Friday, 10 June 2016

A Return Home

As many readers will be well aware, we've been away for the last month so most blog posts have been of the canned variety. Many thanks to Rachael for running the blog in my absence, and to those who sent her pictures and stories.

Happily, we were welcomed home, in a jet-lagged state, by this local resident who, in her excitement, had escaped from her run to greet us, and....

....by a passing cruise ship, the Disney Magic, whose passengers must have been enjoying their views of the Scottish coastline.

As can be seen from the picture, we've come back to a misty and humid day, with visibility at times so poor that ships in the Sound were using their foghorns. This is in sharp contrast to the weather Kilchoan has been enjoying almost throughout our absence, which has featured sunshine and temperatures soaring towards 30C.

It's a sharp contrast too between the place we've been staying, the city of Edmonton, Alberta, and West Ardnamurchan. Edmonton is a dynamic, bustling and brash oil town with huge highways and industrial areas and suburbia which sprawl across miles of flat land, but it's saved by being built on the North Saskatchewan River and by the local city council's policy of retaining much of its banks for....

....public parks.

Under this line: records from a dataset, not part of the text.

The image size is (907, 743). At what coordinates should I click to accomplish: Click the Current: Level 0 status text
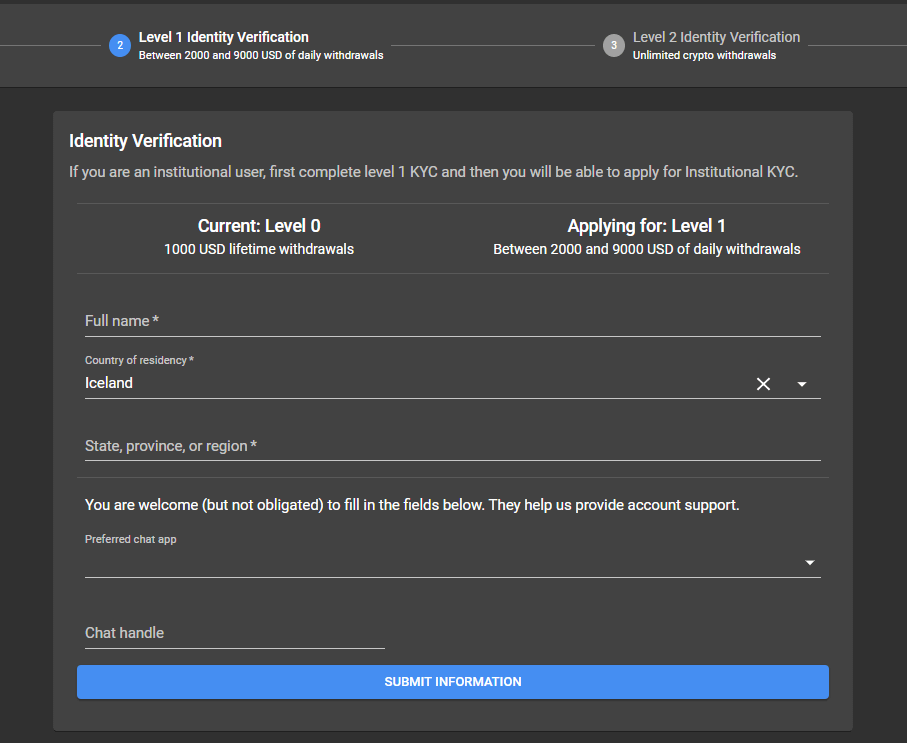(259, 226)
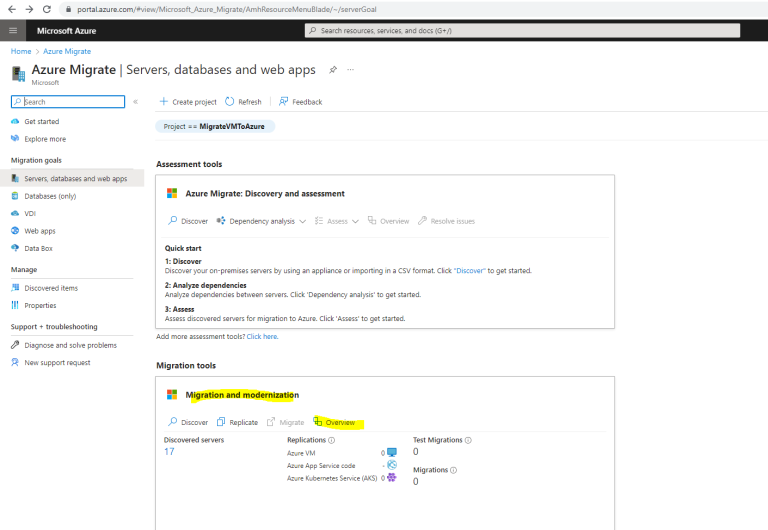Collapse the left sidebar with double chevron
768x530 pixels.
(x=136, y=101)
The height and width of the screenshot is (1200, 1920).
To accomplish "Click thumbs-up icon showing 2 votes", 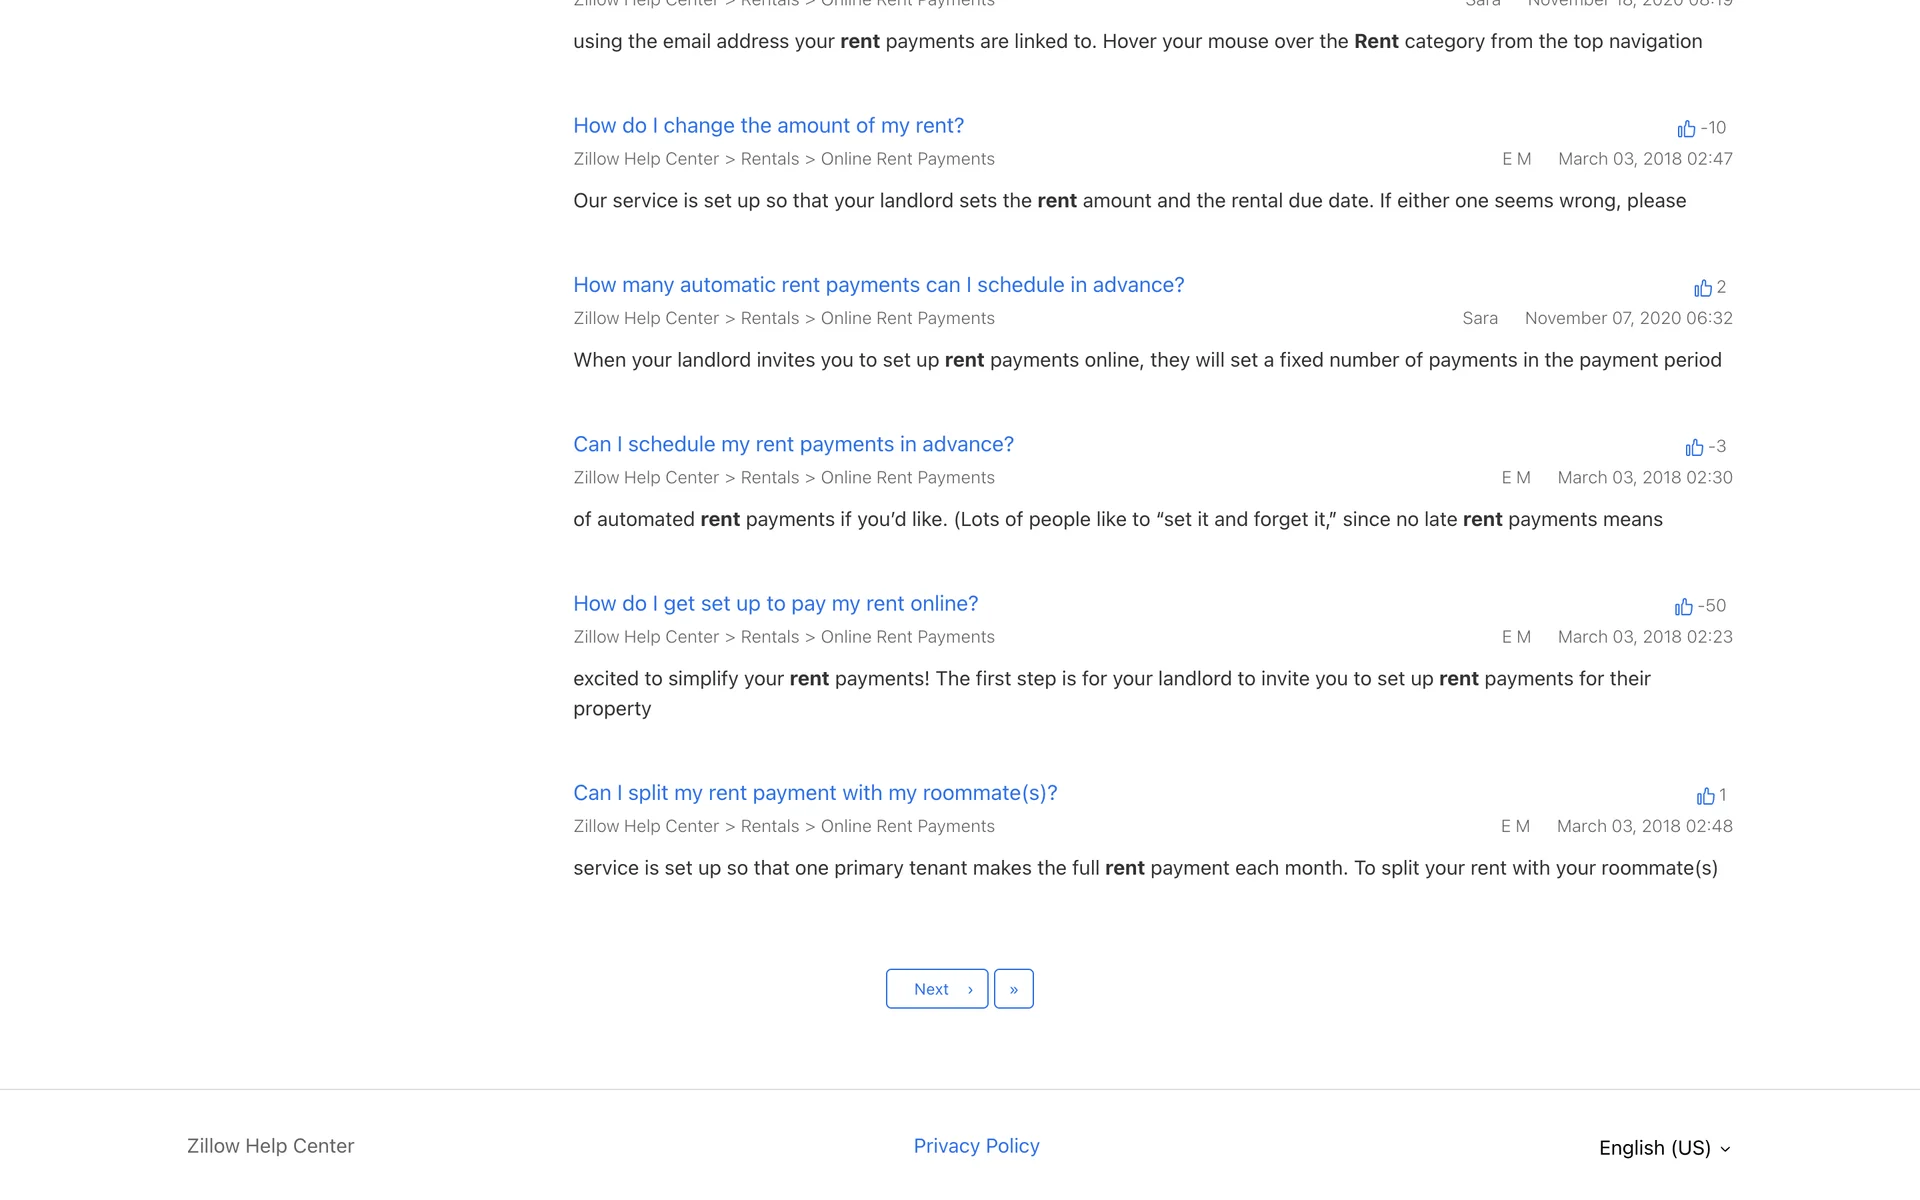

How refreshing it is to find a council which still has funds to spend on its residents' amenities. This park, Rundle, has play areas for children, a paddling lakes (for kayaks, as well as kids), wildlife lakes, fountains, tennis courts, baseball and football pitches, picnic and barbecue areas, miles of paved paths, and much, much more, all immaculately maintained.

Our son's house, where we stayed for a fortnight while he and his wife were holidaying on the Pacific coast, backs onto one of the ravines which lead down to the river. This has been left wild, and is home to....

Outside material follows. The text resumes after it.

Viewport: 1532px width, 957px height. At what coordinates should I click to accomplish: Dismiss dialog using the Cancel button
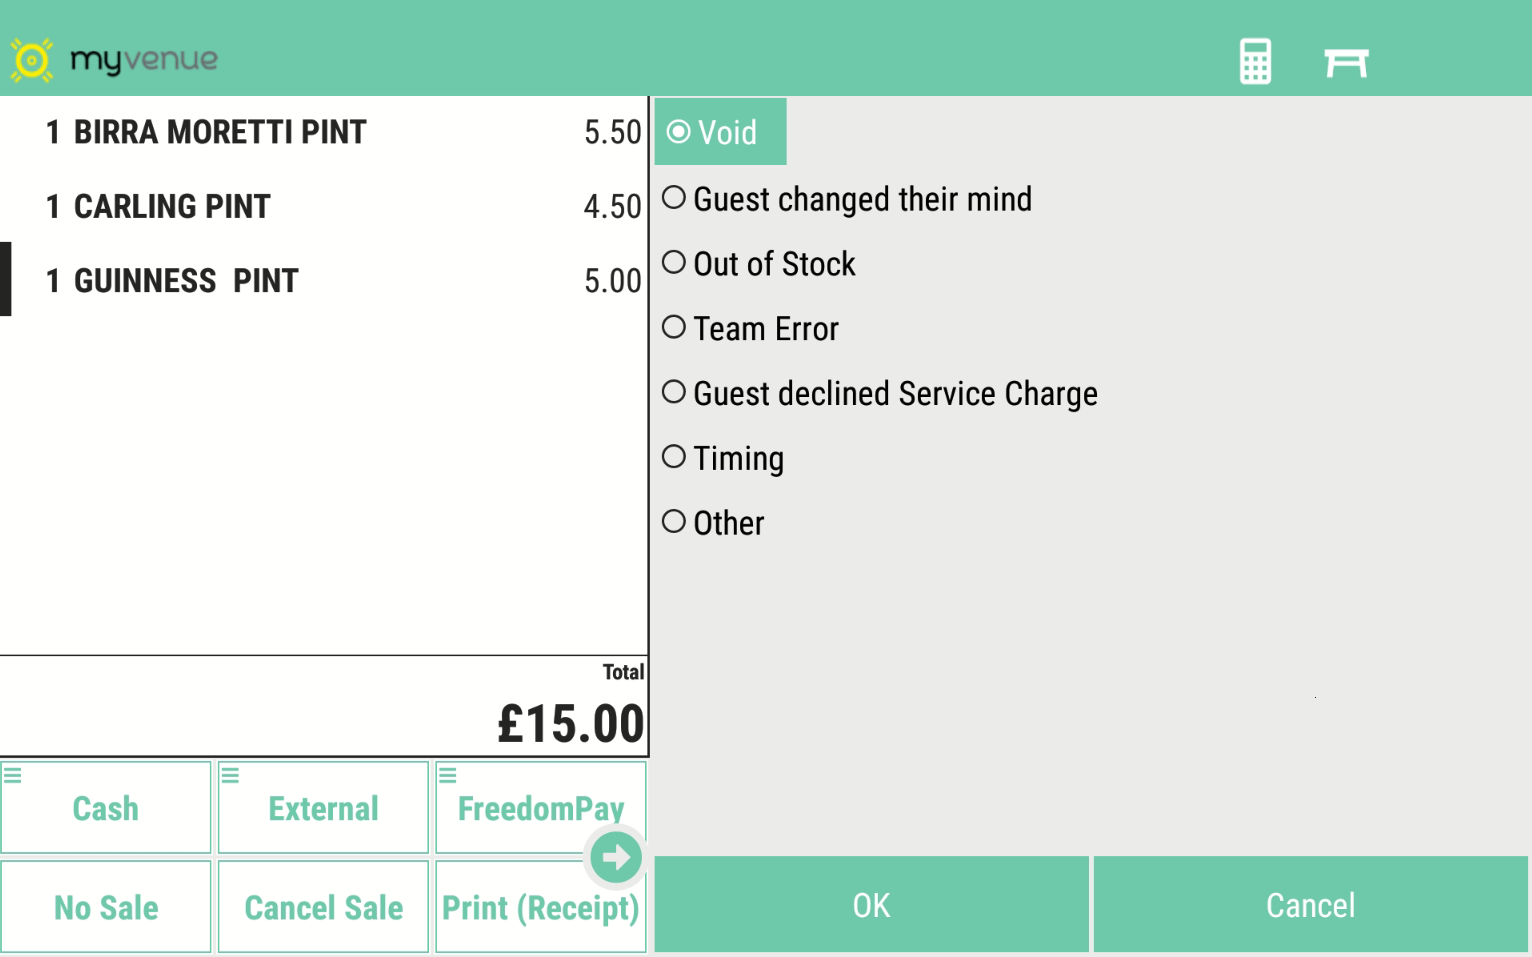point(1310,904)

....coyotes, of which we saw three during our stay, beavers, porcupines, raccoons and....

....a host of birds and butterflies - this is a Canadian tiger swallowtail. In all I photographed and identified over thirty different species of bird.

One of the highlights of the stay was going out storm-chasing with our son. It has always been an ambition of mine to photograph a lightning bolt, something I have tried on many occasions without success. Although I had no tripod and my camera has no setting for taking long-exposure pictures in anything but pitch darkness, one of the hundreds of shots (at ISO 200,  f/3.3 and 1/20 sec) of a succession of spectacular events produced this, a strike with Edmonton's massive Strathcona oil refinery in the foreground.